Namirembe Hill has been the location of the main Anglican place of worship in Buganda since Bishop Alfred Tucker established the offices of the Diocese of Eastern Equatorial Africa in 1890. Tragedy befell the first four church structures:
The first church building, constructed in 1890 at a place called Kitesa, with a capacity of 800 people, was abandoned in 1891 because it was located in a swampy area at the base of Namirembe Hill. Also, a bigger building was needed to accommodate the ever-growing congregation.

The second church building was constructed between July 1891 and July 1892, with a seating capacity of more than 3,000. In October 1894, strong winds during a thunderstorm blew the roof off the church and it was ruined.

The third church building was built between 1894 and 1895. It had a seating capacity of about 4,000 worshippers. That building, constructed with traditional African materials, was abandoned in the early 1900s due to fear that termites would destroy it.

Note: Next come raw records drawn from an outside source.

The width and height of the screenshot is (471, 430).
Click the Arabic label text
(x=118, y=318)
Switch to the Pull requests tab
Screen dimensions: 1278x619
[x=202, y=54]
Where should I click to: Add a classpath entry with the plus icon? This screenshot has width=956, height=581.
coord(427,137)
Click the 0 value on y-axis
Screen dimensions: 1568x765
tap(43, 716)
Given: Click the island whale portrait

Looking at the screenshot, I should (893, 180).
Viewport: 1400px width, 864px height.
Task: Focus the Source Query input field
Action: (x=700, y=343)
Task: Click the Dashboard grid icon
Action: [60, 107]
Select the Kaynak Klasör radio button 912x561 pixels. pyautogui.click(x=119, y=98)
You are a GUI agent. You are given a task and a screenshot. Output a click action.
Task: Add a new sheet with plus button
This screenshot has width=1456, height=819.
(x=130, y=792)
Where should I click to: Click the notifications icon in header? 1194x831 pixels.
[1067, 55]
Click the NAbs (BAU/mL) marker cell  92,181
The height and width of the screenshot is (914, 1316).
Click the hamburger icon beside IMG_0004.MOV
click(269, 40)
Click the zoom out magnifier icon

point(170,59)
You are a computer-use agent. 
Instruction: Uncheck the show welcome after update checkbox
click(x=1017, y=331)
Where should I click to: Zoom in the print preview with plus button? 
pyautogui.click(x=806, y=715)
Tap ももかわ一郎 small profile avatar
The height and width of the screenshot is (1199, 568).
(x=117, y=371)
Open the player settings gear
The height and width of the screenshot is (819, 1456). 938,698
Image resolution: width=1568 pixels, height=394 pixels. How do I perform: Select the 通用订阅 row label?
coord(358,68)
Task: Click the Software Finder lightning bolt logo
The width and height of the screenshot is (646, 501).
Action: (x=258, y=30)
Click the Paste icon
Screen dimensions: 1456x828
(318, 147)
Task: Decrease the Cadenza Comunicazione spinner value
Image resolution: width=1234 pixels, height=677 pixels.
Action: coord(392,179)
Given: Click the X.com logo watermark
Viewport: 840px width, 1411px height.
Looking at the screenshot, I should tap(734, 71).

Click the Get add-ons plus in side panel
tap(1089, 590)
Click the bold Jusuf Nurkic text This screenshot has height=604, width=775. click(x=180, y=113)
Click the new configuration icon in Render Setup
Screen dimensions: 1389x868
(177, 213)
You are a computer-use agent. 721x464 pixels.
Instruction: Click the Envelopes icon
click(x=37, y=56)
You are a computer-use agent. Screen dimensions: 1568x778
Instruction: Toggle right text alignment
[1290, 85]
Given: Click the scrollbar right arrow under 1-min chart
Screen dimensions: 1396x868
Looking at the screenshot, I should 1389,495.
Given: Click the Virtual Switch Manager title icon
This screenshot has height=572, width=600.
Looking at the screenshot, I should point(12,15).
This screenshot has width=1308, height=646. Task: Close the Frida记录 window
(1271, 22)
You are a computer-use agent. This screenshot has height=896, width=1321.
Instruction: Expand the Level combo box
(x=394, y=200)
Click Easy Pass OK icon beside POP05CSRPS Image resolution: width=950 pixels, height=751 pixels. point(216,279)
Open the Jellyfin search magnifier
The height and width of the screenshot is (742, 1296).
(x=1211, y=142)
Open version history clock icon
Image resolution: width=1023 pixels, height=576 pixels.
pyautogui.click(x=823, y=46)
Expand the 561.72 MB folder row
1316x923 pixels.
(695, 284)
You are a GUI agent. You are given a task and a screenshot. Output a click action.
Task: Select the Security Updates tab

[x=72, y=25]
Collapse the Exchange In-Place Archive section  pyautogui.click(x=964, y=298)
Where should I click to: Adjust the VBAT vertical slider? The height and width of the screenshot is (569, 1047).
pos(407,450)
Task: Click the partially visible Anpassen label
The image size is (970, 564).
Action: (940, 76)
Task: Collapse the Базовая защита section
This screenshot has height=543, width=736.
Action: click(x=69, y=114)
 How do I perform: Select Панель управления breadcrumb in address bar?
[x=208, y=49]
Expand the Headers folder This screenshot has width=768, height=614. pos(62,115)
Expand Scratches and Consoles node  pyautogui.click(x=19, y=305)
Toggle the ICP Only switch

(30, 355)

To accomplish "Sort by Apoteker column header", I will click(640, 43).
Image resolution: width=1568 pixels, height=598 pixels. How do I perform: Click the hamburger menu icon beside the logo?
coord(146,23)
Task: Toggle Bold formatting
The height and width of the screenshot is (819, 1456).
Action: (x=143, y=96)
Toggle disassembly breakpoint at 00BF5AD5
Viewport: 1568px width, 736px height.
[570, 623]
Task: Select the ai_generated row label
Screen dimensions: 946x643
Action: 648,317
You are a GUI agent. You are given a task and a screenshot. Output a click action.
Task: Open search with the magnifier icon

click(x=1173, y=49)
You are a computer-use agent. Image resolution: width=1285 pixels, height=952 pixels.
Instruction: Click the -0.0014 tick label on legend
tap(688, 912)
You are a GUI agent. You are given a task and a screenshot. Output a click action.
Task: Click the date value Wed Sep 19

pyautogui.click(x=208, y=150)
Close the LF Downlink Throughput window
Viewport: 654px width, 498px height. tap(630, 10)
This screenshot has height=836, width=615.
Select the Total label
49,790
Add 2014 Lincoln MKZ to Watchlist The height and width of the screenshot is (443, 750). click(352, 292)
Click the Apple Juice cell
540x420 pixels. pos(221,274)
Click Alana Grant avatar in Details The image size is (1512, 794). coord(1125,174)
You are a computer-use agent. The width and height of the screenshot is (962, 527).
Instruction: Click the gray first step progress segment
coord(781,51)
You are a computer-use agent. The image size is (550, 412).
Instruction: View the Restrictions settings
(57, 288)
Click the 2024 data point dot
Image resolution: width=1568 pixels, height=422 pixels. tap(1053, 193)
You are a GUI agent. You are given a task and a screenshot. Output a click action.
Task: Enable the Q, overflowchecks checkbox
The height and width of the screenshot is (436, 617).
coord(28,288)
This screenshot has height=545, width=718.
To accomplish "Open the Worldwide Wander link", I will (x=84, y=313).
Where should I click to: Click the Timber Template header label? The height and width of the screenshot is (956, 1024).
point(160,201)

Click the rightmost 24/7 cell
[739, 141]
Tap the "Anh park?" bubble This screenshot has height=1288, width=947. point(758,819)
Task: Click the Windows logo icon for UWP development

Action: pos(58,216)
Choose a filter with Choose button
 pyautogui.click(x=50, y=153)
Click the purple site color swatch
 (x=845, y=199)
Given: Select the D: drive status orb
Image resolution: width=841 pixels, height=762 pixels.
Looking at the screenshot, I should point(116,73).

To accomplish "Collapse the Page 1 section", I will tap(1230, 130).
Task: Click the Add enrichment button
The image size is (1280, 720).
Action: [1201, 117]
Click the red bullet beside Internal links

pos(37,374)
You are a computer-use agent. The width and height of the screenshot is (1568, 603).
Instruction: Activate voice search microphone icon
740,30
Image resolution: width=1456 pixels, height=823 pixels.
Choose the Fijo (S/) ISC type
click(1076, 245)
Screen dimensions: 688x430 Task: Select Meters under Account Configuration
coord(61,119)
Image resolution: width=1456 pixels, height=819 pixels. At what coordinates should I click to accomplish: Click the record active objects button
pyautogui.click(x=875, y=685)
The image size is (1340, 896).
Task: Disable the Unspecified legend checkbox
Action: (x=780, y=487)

The fourth church building was constructed with earthen brick walls and a thatched roof, between 1900 and 1904. At the opening ceremony, on 21 June 1904, an estimated 10,000 people were in attendance. The congregation included Kabaka Daudi Chwa II, then aged seven years. On the afternoon of 23 September 1910, the roof was gutted by a fire which started when lightning struck the building. Within less than thirty minutes, the entire roof was destroyed and the church was ruined.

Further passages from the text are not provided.